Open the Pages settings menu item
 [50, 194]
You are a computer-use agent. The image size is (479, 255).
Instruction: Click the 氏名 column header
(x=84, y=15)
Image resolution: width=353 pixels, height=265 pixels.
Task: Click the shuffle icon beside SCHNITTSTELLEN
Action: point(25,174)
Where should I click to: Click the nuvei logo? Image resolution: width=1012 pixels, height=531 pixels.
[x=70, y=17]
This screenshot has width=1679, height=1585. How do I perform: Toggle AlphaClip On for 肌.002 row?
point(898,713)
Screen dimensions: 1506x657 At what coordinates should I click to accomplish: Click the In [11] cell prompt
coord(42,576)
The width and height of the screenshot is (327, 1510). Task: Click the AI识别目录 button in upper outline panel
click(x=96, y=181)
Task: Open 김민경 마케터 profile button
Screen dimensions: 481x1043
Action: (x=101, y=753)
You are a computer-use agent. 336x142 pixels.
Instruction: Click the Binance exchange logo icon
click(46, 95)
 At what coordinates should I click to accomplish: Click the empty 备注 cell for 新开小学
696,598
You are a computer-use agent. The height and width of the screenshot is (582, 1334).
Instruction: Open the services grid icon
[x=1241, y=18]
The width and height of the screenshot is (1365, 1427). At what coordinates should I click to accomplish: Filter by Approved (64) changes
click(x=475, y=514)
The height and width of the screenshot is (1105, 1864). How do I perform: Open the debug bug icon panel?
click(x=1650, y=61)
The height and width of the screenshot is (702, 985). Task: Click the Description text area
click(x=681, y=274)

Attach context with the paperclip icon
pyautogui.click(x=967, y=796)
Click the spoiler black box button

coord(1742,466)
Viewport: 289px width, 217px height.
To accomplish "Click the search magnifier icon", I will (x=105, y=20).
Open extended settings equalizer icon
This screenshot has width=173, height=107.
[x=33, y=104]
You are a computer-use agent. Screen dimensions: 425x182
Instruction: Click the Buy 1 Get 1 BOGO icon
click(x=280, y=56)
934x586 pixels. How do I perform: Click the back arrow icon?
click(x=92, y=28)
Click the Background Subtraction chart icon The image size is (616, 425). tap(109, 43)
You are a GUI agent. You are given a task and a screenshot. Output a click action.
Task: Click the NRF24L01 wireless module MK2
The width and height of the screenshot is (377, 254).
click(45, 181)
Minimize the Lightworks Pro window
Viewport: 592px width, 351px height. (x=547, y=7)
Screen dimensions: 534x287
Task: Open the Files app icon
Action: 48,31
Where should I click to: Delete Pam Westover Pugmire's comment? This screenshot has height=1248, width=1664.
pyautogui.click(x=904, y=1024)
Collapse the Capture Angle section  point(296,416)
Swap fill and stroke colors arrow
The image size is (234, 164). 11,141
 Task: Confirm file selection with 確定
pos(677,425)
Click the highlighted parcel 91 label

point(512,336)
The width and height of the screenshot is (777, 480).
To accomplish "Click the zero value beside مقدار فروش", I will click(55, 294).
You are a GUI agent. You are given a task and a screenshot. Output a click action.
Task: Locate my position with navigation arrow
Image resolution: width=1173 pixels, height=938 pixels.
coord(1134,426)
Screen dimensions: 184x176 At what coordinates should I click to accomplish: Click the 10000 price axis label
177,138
++++++++++
> [Written instruction] Copy the records verbatim, from the line containing "You are a computer-use agent. The height" through the line containing "The image size is (234, 164). 11,141", with both of those lines included.

> [Written answer]
You are a computer-use agent. The height and width of the screenshot is (582, 1334).
Instruction: Open the services grid icon
[x=1241, y=18]
The width and height of the screenshot is (1365, 1427). At what coordinates should I click to accomplish: Filter by Approved (64) changes
click(x=475, y=514)
The height and width of the screenshot is (1105, 1864). How do I perform: Open the debug bug icon panel?
click(x=1650, y=61)
The height and width of the screenshot is (702, 985). Task: Click the Description text area
click(x=681, y=274)

Attach context with the paperclip icon
pyautogui.click(x=967, y=796)
Click the spoiler black box button

coord(1742,466)
Viewport: 289px width, 217px height.
To accomplish "Click the search magnifier icon", I will (x=105, y=20).
Open extended settings equalizer icon
This screenshot has width=173, height=107.
[x=33, y=104]
You are a computer-use agent. Screen dimensions: 425x182
Instruction: Click the Buy 1 Get 1 BOGO icon
click(x=280, y=56)
934x586 pixels. How do I perform: Click the back arrow icon?
click(x=92, y=28)
Click the Background Subtraction chart icon The image size is (616, 425). tap(109, 43)
You are a GUI agent. You are given a task and a screenshot. Output a click action.
Task: Click the NRF24L01 wireless module MK2
The width and height of the screenshot is (377, 254).
click(45, 181)
Minimize the Lightworks Pro window
Viewport: 592px width, 351px height. (x=547, y=7)
Screen dimensions: 534x287
Task: Open the Files app icon
Action: 48,31
Where should I click to: Delete Pam Westover Pugmire's comment? This screenshot has height=1248, width=1664.
pyautogui.click(x=904, y=1024)
Collapse the Capture Angle section  point(296,416)
Swap fill and stroke colors arrow
The image size is (234, 164). 11,141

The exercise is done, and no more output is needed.